### Texte présenté
╭──
Une démographie en forte croissance

À l’hôpital Mère-Enfant Dominique Ouattara de Bingerville. NABIL ZORKOT
À l’hôpital Mère-Enfant Dominique Ouattara de Bingerville. NABIL ZORKOT

Quatrième pays le plus peuplé en Afrique de l’Ouest, la Côte d’Ivoire a connu un accroissement remarquable de sa population, passée de 21,6 millions d’habitants en 2011 à près de 30 millions en 2023, soit une hausse de plus de 33%. Une expansion rapide qui entraîne de nombreux défis quant aux infrastructures, aux logements, aux formations ou aux emplois. D’autant que le pays, avec un âge médian de 23 ans et plus de 36% de la population qui a entre 16 et 35 ans, possède un vivier sans cesse renouvelé de jeunes actifs. Si, à première vue, cela peut représenter une aubaine pour le développement économique, cette jeunesse doit toutefois disposer d’un accompagnement particulier, depuis les formations de base à l’école élémentaire jusqu’au cursus universitaire, en passant par la formation professionnelle et les aides à l’insertion ou à l’entrepreneuriat.

L’espérance de vie a, elle aussi, connu une nette progression, passant de 57,6 ans en 2011 à 63,5 ans en 2021. Un allongement qui s’explique par des investissements conséquents dans les structures médicales, les avancées réalisées en matière de santé publique et de lutte contre les maladies. Huit centres hospitaliers régionaux, onze hôpitaux généraux et près de 300 centres de santé ont ainsi été construits ou réhabilités. Un effort nécessaire se poursuit sur les équipements médicaux et les plateaux techniques pour rapprocher les soins des populations. Et la couverture maladie universelle (CMU) couvre les soins de santé de la population depuis 2024.
╰──
### Consigne A
D'après le texte sur la population de la Côte d'Ivoire, quelle était l'espérance de vie en 2021 ?
### Consigne B
Recopiez le texte sur la population de la Côte d'Ivoire à partir des mots « L’espérance de vie » et arrêtez-vous après « population depuis 2024. ».

### Extraits de données
╭──
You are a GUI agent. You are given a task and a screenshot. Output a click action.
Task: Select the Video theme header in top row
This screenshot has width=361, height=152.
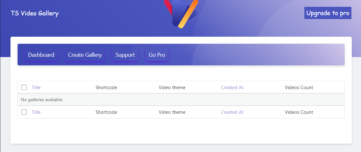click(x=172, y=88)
╰──
╭──
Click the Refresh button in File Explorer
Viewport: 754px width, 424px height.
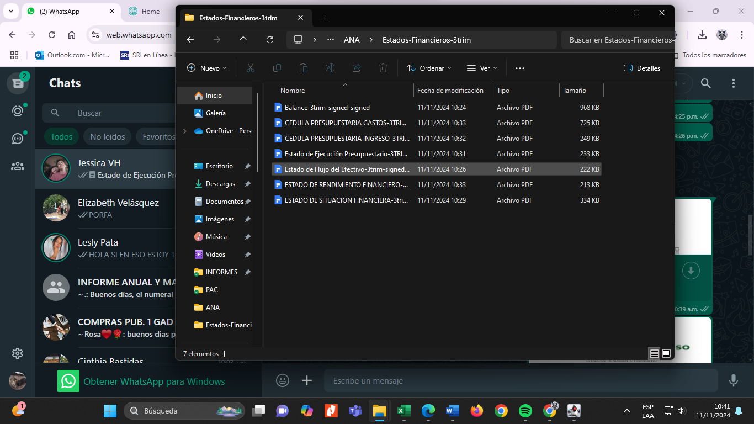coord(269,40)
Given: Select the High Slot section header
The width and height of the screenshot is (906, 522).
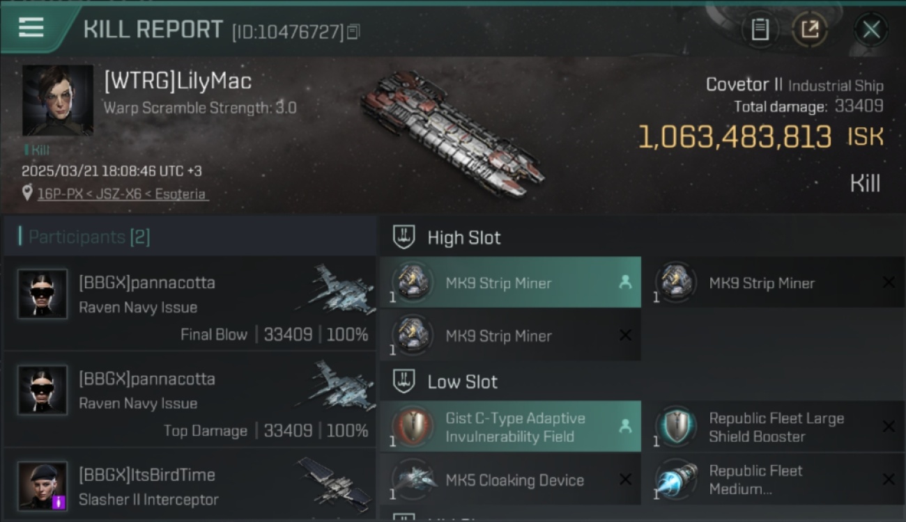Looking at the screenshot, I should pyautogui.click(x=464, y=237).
╰──
╭──
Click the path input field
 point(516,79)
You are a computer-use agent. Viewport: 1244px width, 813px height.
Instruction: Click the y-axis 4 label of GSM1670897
╰──
### Réponse attendue A
63,5 ans.

### Réponse attendue B
L’espérance de vie a, elle aussi, connu une nette progression, passant de 57,6 ans en 2011 à 63,5 ans en 2021. Un allongement qui s’explique par des investissements conséquents dans les structures médicales, les avancées réalisées en matière de santé publique et de lutte contre les maladies. Huit centres hospitaliers régionaux, onze hôpitaux généraux et près de 300 centres de santé ont ainsi été construits ou réhabilités. Un effort nécessaire se poursuit sur les équipements médicaux et les plateaux techniques pour rapprocher les soins des populations. Et la couverture maladie universelle (CMU) couvre les soins de santé de la population depuis 2024.